**What this task involves**
Find the string "agent" in the data, and copy out each line that has it.

Top of Information provided

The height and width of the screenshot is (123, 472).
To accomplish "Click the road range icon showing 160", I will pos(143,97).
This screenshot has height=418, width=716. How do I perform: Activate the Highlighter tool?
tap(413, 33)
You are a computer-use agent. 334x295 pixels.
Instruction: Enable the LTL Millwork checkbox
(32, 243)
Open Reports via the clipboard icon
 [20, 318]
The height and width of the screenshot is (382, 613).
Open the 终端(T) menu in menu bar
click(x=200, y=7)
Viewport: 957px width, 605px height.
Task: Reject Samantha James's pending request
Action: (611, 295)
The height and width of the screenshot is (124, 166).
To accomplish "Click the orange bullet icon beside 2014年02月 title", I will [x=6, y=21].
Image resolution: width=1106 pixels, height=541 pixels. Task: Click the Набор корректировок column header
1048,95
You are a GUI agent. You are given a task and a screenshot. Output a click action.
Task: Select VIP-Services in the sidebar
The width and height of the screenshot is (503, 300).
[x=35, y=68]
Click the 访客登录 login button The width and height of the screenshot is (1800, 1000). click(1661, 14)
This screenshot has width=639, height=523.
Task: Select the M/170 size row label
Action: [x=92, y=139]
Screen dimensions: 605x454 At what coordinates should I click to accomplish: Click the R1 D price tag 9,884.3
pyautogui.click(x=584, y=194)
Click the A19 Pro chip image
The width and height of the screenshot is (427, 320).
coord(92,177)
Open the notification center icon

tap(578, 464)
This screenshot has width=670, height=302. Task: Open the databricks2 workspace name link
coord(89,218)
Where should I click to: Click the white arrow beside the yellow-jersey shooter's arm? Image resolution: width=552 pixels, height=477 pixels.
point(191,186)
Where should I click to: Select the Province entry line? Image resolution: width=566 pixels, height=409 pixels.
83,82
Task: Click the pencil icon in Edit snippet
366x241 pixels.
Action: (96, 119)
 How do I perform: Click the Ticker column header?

Bottom of Information provided

**Task response**
You are a computer-use agent. 334x295 pixels.
You are a GUI agent. You are given a task and a screenshot. Output a click action.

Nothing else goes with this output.